ACTIVITY:
Wherever the string "green" shows up in the material below, copy that line.

SOURCE MATERIAL:
Segment Open
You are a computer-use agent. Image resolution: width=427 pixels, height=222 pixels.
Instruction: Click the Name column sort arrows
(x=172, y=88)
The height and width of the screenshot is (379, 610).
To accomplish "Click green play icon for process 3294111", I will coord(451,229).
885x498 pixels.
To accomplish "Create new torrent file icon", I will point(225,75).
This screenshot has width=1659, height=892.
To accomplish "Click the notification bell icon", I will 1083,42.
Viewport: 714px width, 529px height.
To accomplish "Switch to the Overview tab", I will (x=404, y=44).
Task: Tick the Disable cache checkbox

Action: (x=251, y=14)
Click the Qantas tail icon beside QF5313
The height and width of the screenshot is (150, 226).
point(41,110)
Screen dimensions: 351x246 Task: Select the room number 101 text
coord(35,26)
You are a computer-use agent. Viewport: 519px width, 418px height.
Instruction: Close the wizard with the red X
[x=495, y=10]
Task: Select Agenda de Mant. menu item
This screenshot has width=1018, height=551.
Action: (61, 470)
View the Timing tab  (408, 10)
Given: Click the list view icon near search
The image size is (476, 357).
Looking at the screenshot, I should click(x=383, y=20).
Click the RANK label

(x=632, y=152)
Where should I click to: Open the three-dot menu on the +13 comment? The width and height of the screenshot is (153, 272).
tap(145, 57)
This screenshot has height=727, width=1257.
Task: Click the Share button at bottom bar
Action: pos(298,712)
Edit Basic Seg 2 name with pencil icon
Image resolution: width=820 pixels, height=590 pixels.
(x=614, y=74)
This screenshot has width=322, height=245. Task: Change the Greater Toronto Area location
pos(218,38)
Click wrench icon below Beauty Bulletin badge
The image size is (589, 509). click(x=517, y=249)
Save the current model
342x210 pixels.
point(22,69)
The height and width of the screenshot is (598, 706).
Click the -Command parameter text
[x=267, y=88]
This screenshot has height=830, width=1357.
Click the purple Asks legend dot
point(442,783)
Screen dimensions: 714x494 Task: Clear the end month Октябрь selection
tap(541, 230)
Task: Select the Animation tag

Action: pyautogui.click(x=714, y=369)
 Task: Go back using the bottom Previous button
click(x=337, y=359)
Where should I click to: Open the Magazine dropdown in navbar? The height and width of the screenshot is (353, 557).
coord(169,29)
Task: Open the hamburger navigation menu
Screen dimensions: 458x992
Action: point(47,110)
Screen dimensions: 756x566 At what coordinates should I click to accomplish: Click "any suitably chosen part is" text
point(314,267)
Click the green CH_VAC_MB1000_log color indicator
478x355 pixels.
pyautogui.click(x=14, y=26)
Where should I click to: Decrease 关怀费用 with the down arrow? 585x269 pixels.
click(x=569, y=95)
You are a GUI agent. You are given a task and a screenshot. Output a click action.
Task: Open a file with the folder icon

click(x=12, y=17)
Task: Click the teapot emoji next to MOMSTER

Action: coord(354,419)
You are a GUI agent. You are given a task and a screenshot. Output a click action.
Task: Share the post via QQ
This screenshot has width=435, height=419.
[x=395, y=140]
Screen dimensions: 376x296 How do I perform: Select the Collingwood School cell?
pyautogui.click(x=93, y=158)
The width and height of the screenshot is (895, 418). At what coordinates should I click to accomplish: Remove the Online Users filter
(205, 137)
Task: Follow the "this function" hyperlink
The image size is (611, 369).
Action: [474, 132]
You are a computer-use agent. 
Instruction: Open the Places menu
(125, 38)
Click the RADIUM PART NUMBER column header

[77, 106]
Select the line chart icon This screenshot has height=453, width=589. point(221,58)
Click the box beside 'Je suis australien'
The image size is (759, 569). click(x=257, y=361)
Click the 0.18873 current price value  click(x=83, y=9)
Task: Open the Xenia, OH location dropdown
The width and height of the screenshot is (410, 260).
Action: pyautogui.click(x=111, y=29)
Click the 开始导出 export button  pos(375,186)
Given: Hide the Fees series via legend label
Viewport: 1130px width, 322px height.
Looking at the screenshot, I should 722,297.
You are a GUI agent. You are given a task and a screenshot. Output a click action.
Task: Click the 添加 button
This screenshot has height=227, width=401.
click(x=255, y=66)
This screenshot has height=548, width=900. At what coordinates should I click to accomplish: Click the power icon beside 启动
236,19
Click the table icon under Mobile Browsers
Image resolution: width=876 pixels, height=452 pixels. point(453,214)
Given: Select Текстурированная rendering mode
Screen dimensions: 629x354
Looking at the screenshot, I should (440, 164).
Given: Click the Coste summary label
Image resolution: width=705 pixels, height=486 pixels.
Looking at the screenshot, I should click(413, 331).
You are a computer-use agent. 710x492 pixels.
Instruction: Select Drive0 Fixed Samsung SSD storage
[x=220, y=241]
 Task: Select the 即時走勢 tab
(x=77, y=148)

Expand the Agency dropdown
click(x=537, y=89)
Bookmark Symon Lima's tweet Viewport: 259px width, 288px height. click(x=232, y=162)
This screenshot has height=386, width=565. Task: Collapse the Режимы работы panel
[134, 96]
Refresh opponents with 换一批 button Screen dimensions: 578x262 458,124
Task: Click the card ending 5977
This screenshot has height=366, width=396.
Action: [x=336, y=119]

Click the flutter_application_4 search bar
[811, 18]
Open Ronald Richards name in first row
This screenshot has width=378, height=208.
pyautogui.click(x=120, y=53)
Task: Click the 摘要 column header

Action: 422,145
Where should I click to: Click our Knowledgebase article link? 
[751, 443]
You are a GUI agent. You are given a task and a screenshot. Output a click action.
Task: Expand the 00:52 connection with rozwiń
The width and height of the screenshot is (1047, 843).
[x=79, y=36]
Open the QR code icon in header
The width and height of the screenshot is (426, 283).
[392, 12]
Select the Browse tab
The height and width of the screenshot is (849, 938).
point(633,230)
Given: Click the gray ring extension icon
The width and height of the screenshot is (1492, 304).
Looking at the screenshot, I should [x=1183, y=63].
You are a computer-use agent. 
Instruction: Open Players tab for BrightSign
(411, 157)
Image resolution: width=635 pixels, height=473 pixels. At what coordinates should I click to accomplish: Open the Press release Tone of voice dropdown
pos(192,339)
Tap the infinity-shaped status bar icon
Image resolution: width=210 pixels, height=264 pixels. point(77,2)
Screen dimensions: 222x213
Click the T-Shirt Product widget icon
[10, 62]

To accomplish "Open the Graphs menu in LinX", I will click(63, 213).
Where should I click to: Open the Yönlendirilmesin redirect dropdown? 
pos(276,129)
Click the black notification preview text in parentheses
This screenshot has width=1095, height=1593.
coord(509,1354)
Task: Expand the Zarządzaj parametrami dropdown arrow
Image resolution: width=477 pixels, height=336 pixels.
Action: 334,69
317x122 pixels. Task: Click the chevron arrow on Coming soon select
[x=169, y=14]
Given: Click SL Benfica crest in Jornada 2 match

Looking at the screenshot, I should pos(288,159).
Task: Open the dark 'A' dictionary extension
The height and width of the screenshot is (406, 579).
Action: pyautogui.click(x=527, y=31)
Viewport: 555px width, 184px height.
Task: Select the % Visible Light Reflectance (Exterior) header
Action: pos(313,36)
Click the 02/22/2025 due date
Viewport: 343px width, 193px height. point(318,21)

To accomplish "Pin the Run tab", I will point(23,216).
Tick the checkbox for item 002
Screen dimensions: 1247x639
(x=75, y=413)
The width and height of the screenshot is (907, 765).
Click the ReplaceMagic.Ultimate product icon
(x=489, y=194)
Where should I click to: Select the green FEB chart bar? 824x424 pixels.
Segment Closed
EXERCISE OUTPUT:
To accomplish "Click green play icon for process 3294111", I will coord(451,229).
Click the green CH_VAC_MB1000_log color indicator
Where should I click to: Select the green FEB chart bar? 824x424 pixels.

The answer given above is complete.